In the world of library management, the governance is often well-organized. The example of
the “justitiethesaurus” shows how different organizations can cooperate effectively and reuse
parts of each other’s vocabulary, with enough flexibility to avoid paralysis. In the world of
structured data, this type of cooperation is still perceived as challenging.
The central theme of this presentation is governance over the vocabulary through which the
operation of an organization is manifested. Based on several examples, lessons learned will
be drawn concerning strategies to organize this type of governance. On the one hand, a
thesaurus must be authoritative so that it offers some measure of stability and quality. On the
other, this authority must be localized enough so as to allow for effective and efficient
decision making.
++++++++++++++++++++++++++++++++++++++++++++++++
LONG ABSTRACT
Taxonomies, thesauri and dictionaries have a long history as a means to capture knowledge
and the language by which it is expressed. In organizational contexts, there is a growing
interest in creating such artefacts. By doing so, organizations strive to attain a variety of
related goals: capturing and dissemination of knowledge, normalization of terminology, and
quality assurance — to mention a few. Increasingly, thesauri play a role in governing the
design and operation of IT-systems. This is an interesting development, as it shifts the control
over what data mean from the IT Department towards the business.
The shift results from a number of trends. As IT systems become larger, more complex and
more important, assuring the quality of the information inside them starts to become an issue.
Managing definition of terms through data dictionaries containing tens or hundreds of
thousands of data items simply doesn’t work. The alternative is a thematically organized
thesaurus with a manageable amount of concepts, with broadly used and standardized
methods to capture semantic relations between terms, and to deal with multilingualism,
synonymy and homonymy.
A second trend is the push for large scale, cross-border integration of IT systems, or rather, of
the information contained in them. Technological interoperability standards, such a SOAP
and REST, have enabled this push. At the same time, however, interoperability at the
semantic level is a matter of human language. The same sociolinguistic principles that govern
human interaction are at work. This means, for instance, that forcing shared data dictionaries
on many organizations in a network in a top-down manner will meet impedance. Yet, this is
the classic paradigm for enabling data exchange. Modern approaches have learned from the
rise of the Web: bottom up, allowing for mismatches by defining mechanisms to deal with
these. What is needed, however, is allowance for “pidginization” and “creolization” — that
is, a language that develops in interaction rather than one being designed by an authority.

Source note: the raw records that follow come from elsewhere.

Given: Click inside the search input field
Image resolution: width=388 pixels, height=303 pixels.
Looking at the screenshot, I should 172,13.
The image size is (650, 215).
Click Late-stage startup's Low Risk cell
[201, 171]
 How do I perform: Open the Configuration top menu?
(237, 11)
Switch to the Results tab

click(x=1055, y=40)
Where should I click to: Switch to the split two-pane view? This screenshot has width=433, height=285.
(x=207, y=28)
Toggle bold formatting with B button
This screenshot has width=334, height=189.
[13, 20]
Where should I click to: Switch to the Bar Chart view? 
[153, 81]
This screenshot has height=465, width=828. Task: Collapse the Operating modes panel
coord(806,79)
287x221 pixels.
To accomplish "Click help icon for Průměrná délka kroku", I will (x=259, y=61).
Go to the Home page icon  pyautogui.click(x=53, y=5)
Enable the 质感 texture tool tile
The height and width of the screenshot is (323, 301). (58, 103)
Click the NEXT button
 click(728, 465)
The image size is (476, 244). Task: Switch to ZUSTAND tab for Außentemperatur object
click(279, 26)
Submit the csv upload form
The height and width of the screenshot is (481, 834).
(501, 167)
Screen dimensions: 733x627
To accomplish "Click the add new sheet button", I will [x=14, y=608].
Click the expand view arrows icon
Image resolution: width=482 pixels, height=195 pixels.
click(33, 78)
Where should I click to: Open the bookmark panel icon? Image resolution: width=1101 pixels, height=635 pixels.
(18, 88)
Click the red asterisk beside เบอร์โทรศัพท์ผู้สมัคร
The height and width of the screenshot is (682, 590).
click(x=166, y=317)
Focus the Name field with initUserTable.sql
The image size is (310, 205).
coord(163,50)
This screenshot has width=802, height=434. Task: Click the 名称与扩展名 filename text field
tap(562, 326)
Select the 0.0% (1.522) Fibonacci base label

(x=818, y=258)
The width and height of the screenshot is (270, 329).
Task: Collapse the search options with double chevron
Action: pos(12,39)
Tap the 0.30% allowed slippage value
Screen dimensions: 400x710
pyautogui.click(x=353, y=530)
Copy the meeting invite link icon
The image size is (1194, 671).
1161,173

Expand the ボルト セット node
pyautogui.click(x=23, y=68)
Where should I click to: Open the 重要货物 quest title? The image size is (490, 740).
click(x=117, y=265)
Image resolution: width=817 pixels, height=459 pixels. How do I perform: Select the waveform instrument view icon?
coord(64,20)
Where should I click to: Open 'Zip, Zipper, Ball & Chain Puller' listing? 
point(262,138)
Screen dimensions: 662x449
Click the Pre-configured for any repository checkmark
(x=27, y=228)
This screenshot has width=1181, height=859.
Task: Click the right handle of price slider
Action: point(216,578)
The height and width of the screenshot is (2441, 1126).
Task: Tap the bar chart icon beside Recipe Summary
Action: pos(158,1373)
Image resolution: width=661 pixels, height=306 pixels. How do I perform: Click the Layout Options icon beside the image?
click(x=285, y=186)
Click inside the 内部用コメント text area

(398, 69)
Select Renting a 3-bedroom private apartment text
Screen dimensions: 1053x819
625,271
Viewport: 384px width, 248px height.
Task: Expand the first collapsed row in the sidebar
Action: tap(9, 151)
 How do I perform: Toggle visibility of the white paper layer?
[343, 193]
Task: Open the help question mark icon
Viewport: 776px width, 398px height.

Technology providers respond to these trends in innovative ways. Standards-compliant
thesaurus management software offers an increasing number of features. This includes
automatic “seeding” of a thesaurus by mining the DBPedia or large text corpora, but also
relatively simple but highly effective mechanisms to govern “pick lists” such as “gender:
{male, female, undisclosed}”, so that software applications used in business processes
literally use the thesaurus as the single source of reference data. An exciting development is
adding features that leverage semantic integration through Linked Data technologies.
A recent example of the latter development is an open thesaurus for legal terms published by
Wolters Kluwer Germany (http://vocabulary.wolterskluwer.de), which is a controlled
vocabulary enriched with information from DBPedia and Eurovoc.
We will present an analysis of these and related trends. We also reflect on the different
strategies to deal with polysemy, idiosyncrasies, and multilingualism. Finally, we discuss
ways to organize the processes for creating and managing the vocabulary and their
governance. Finally, we discuss a real-world case.